El SEGEMAR identificó ocurrencias de tierras raras en varias provincias argentinas. Las más relevantes: el Distrito Rangel, en la Puna salteño-jujeña, en etapa temprana de exploración; Rodeo de los Molles, en San Luis, asociado a un complejo carbonatítico con neodimio y praseodimio, considerado el depósito más avanzado del país; y Jasimampa, en Santiago del Estero, un área prospectiva con manifestaciones de tierras raras y niobio en exploración inicial.
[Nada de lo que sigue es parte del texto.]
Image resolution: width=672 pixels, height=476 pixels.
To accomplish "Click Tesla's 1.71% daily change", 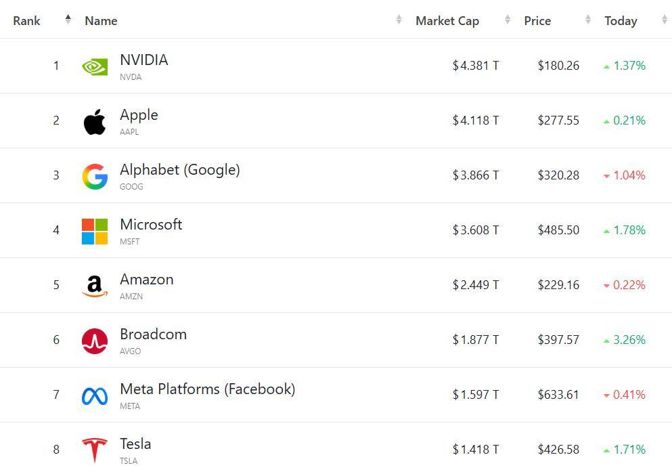I will click(629, 450).
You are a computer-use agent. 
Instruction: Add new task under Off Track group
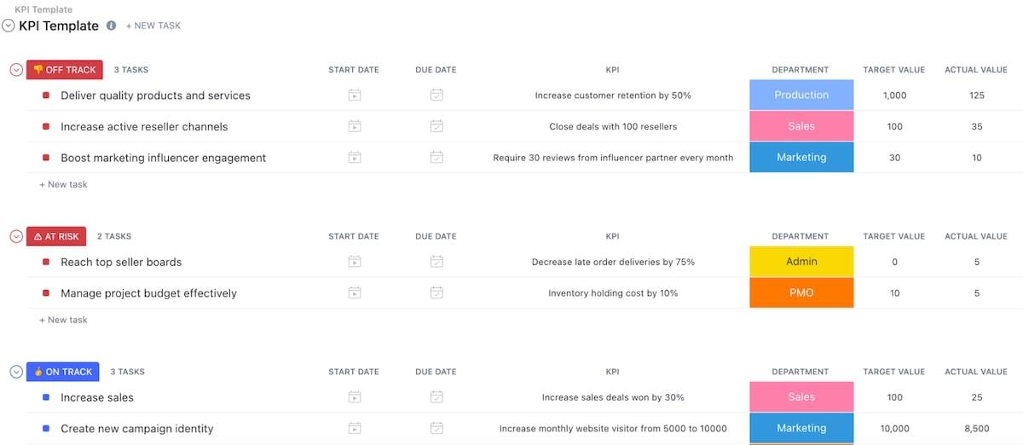[64, 184]
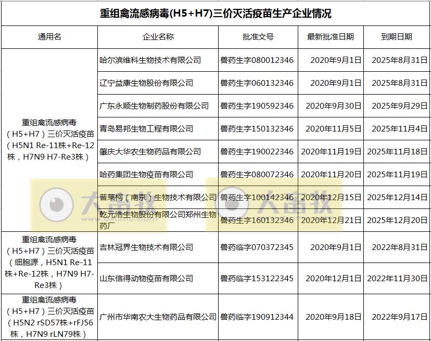Click the 批准文号 column header
This screenshot has width=431, height=341.
257,37
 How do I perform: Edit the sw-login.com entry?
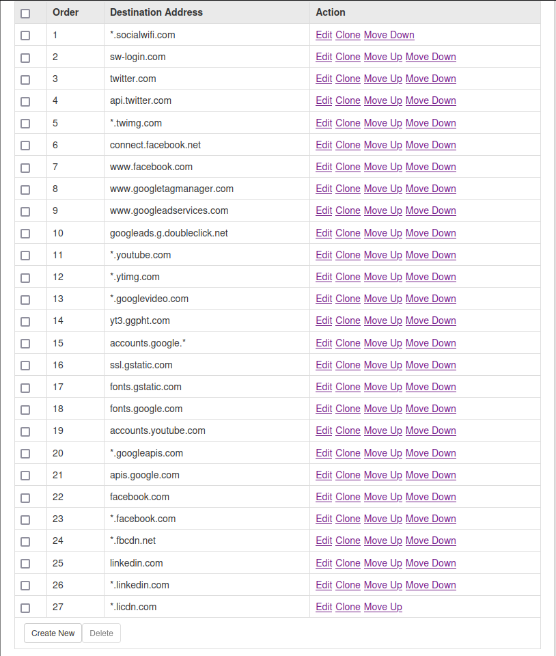pyautogui.click(x=324, y=57)
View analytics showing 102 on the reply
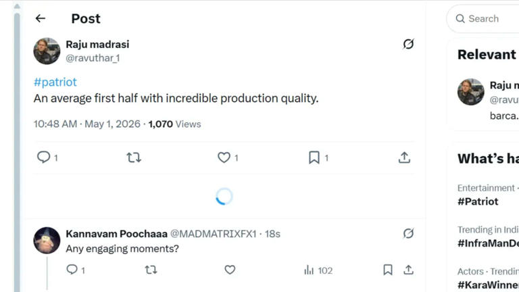Viewport: 519px width, 292px height. pyautogui.click(x=318, y=270)
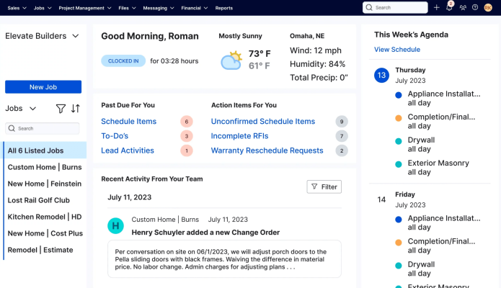The height and width of the screenshot is (288, 501).
Task: Click the plus icon in top bar
Action: click(436, 7)
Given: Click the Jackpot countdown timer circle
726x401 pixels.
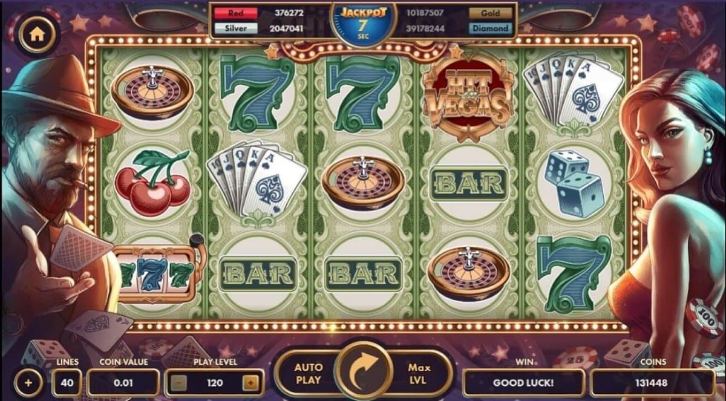Looking at the screenshot, I should [363, 24].
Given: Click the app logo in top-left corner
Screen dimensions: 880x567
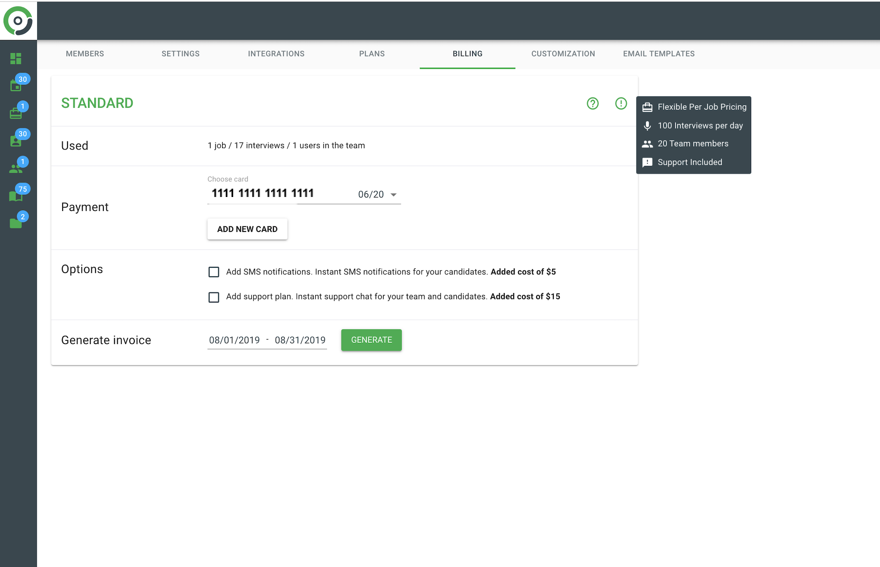Looking at the screenshot, I should click(x=18, y=20).
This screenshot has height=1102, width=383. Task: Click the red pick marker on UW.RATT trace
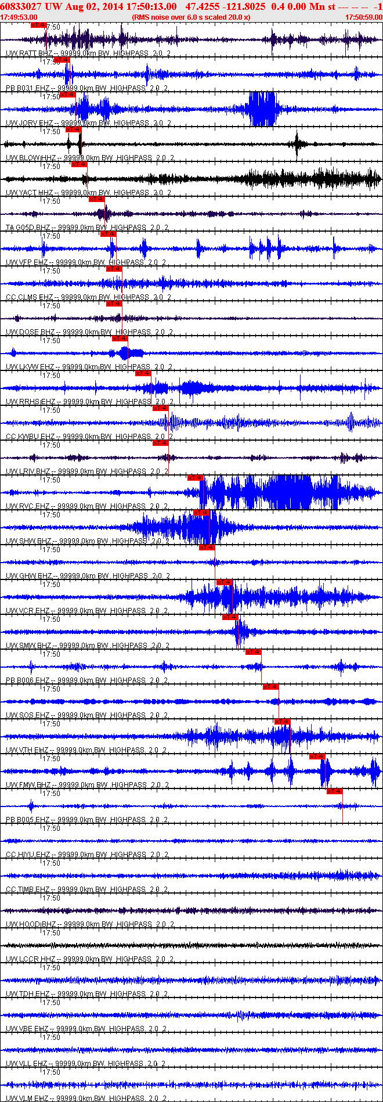[38, 25]
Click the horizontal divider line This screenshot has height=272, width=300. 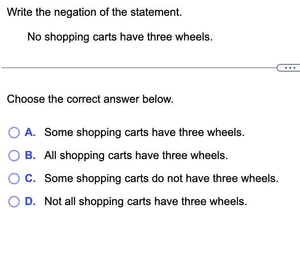[x=139, y=68]
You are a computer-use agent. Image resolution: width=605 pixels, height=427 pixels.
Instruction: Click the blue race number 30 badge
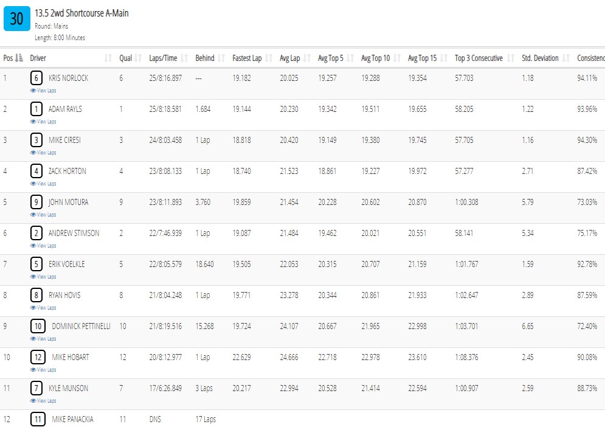pos(17,18)
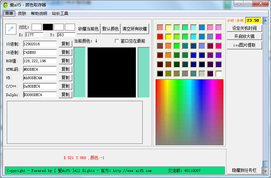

El uranio tiene una dinámica distinta a los tres anteriores: la oferta mundial está algo menos concentrada (Kazajistán, Canadá, Namibia, Australia y Uzbekistán explican más del 80%) y la Argentina cuenta con una ventaja que no tiene en los otros minerales críticos: siete décadas de tradición nuclear, con la CNEA, reactores de investigación propios y conocimiento acumulado en toda la cadena del combustible.
A eso se suma actividad concreta tanto estatal como privada. Sierra Pintada, en Mendoza, produjo 1.600 toneladas de uranio entre 1975 y 1997 —cerca del 20% del recurso total estimado del yacimiento— y hoy vuelve a discutirse como activo estratégico más allá de su remediación ambiental. En el sector privado, Amarillo Grande (Blue Sky Uranium, Río Negro) ya cuenta con una Evaluación Económica Preliminar, mientras Jaguar Uranium avanza con campañas exploratorias en Mendoza y Chubut.
El patrón que atraviesa a los cuatro minerales es el mismo: mercados globales dominados por uno o dos países, con China como actor central en refinación y transformación industrial, y una Argentina que ya consolidó su rol como productor de oro, plata y litio, con potencial adicional para convertirse en productor de cobre a partir de los grandes pórfidos andinos.
El paso siguiente —cobalto, níquel, tierras raras, y en menor medida uranio— depende menos de la geología, que ya está identificada en varios distritos, y más de la inversión, el trabajo técnico-científico y la continuidad de las campañas de exploración necesarias para transformar esas ocurrencias en proyectos de desarrollo concreto.
Fuente: Panorama Minero, Edición 553, junio 2026: "Más allá del cobre y el litio: una mirada sobre el cobalto, el níquel, las tierras raras y el uranio, y su potencial para la minería argentina". Datos de producción y reservas: SEGEMAR, Agencia Internacional de Energía (IEA), World Nuclear Association.